Data records
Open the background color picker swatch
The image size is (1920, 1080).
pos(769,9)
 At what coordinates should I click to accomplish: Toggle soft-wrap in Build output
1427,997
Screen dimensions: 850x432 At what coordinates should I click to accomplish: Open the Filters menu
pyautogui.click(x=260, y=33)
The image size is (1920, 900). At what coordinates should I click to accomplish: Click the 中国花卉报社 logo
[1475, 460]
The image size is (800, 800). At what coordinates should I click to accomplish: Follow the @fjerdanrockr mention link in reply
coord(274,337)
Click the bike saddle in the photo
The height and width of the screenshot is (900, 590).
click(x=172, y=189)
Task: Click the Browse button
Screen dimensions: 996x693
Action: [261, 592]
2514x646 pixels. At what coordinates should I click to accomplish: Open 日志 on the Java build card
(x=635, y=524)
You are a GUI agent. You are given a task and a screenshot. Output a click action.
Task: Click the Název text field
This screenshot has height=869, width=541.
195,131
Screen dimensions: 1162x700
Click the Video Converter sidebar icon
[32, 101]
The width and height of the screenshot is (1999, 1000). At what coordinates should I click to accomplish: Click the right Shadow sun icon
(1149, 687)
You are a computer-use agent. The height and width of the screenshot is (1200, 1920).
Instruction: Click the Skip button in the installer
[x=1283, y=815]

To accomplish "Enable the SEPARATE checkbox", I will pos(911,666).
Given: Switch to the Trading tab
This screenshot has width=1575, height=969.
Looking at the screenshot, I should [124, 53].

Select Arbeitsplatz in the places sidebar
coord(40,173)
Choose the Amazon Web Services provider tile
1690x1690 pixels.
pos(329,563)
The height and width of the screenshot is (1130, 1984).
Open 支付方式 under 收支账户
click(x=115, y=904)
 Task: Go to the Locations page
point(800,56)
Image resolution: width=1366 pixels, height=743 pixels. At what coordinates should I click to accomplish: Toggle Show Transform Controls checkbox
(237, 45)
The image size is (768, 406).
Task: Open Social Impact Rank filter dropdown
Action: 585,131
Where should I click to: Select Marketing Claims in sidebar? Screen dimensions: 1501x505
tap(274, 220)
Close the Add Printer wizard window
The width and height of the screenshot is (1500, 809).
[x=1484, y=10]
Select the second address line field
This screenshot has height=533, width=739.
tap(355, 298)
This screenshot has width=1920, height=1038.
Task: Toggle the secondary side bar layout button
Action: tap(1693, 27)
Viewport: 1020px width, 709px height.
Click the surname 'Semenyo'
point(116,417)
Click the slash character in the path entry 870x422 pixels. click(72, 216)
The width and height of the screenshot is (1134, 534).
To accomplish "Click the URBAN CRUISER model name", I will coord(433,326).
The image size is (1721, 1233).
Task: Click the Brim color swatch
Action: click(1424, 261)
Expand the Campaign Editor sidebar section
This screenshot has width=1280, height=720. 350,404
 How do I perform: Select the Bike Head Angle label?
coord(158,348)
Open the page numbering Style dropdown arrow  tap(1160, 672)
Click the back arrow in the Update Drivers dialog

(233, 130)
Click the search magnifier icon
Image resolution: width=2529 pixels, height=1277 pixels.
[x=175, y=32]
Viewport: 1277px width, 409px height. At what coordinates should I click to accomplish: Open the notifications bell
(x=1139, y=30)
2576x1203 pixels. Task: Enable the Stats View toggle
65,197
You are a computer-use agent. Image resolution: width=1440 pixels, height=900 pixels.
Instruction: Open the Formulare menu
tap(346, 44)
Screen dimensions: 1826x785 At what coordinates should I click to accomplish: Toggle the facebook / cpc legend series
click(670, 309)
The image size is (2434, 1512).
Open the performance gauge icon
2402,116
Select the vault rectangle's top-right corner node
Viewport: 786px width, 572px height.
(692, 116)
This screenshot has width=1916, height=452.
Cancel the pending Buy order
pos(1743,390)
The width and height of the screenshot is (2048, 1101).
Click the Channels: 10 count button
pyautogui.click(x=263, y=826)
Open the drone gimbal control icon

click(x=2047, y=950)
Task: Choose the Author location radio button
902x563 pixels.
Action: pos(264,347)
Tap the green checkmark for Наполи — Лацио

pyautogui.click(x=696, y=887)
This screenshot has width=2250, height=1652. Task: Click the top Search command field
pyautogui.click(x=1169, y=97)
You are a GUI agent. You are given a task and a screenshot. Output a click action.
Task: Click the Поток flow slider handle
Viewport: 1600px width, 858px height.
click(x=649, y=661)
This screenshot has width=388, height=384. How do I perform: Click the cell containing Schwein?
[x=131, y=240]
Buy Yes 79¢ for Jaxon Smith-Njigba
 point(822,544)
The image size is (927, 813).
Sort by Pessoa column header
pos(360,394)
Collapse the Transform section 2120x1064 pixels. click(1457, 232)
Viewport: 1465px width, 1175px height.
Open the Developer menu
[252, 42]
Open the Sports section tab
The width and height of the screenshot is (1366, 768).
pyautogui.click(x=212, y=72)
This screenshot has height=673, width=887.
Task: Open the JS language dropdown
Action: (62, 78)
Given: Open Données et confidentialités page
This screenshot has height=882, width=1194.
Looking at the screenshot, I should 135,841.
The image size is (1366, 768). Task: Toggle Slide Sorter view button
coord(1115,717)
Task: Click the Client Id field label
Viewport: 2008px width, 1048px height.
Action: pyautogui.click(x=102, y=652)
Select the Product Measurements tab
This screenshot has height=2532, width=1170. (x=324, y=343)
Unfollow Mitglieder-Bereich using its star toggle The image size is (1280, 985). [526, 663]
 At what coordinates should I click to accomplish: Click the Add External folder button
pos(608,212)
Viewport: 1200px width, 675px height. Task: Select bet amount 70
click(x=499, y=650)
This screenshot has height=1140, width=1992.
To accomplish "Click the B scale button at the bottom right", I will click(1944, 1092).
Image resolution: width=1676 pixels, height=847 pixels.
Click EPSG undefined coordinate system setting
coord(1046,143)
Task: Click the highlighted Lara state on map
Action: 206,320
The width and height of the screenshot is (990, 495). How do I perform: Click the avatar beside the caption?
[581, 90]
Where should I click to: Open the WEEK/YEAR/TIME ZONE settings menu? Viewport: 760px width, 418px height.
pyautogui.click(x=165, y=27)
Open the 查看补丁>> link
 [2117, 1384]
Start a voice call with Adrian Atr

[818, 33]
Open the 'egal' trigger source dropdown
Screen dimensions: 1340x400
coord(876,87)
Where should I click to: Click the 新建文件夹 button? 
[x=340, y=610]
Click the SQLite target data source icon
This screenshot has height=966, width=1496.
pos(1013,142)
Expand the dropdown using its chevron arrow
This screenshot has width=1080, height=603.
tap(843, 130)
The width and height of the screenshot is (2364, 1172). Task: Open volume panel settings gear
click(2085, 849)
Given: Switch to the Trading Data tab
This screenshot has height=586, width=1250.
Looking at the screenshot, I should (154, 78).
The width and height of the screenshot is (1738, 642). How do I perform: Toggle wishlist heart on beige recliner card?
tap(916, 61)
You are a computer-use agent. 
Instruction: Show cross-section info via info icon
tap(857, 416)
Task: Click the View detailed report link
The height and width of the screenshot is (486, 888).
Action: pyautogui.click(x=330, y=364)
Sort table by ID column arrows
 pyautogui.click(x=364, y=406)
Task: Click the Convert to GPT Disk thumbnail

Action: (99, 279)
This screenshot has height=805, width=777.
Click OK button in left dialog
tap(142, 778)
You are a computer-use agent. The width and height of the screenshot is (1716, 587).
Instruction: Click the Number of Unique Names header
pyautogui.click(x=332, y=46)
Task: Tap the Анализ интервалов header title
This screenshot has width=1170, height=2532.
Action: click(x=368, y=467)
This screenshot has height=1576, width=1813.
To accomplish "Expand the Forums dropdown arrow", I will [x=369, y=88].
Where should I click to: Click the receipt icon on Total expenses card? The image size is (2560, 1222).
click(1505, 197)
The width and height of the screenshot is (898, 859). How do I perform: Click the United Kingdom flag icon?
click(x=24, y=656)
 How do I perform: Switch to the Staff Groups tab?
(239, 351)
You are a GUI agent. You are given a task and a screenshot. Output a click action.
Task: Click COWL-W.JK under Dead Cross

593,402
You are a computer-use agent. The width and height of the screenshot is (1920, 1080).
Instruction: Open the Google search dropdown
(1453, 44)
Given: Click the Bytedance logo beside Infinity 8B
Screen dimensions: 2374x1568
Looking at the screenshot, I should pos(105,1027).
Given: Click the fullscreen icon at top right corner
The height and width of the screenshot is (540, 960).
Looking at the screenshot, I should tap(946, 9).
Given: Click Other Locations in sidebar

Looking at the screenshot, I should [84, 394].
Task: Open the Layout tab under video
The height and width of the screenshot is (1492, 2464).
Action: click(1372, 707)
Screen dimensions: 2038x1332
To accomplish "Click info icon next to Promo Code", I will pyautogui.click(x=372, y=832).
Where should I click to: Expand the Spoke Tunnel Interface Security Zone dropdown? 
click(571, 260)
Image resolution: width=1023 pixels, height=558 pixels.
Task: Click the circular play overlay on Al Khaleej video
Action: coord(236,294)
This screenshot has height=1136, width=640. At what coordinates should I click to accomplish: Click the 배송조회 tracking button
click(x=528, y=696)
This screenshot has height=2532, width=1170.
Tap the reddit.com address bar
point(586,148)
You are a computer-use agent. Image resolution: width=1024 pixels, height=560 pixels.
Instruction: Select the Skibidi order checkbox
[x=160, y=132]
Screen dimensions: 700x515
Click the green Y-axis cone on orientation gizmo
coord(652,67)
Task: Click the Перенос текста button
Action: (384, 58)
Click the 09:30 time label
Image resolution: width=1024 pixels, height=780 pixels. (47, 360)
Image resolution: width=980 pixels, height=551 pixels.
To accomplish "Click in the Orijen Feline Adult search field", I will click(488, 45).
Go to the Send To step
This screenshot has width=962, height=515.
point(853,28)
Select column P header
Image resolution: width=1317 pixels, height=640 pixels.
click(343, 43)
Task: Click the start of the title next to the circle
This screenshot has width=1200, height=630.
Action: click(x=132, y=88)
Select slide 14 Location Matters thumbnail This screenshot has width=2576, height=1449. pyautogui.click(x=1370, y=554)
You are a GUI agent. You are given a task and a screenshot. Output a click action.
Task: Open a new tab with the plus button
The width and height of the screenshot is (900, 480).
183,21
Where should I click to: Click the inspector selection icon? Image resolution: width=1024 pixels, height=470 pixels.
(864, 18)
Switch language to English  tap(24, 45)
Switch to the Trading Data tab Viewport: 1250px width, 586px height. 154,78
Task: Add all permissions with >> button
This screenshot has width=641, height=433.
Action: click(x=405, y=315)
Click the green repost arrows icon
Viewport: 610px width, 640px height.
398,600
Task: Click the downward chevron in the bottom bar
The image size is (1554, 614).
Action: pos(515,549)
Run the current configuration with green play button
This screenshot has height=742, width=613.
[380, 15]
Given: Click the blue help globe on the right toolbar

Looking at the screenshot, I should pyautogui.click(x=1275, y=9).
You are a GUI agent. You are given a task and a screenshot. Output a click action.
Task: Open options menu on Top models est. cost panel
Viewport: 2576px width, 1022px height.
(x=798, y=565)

Given exercise: Can you write out the part of the entries that opens with the first line and closes with the line containing "Action: [261, 592]", requests included, with every coordinate in the answers multiplied by 1.1 and rounded to a whole number, halves rounded up? Leave all other numbers unchanged.

Reply:
Open the background color picker swatch
The image size is (1920, 1080).
pos(846,10)
 At what coordinates should I click to accomplish: Toggle soft-wrap in Build output
1570,1097
Screen dimensions: 850x432 At what coordinates should I click to accomplish: Open the Filters menu
pyautogui.click(x=286, y=36)
The image size is (1920, 900). At what coordinates should I click to accomplish: Click the 中国花卉报社 logo
[1623, 506]
The image size is (800, 800). At what coordinates should I click to accomplish: Follow the @fjerdanrockr mention link in reply
coord(301,371)
Click the bike saddle in the photo
The height and width of the screenshot is (900, 590).
click(x=189, y=208)
Task: Click the Browse button
Screen dimensions: 996x693
Action: [287, 651]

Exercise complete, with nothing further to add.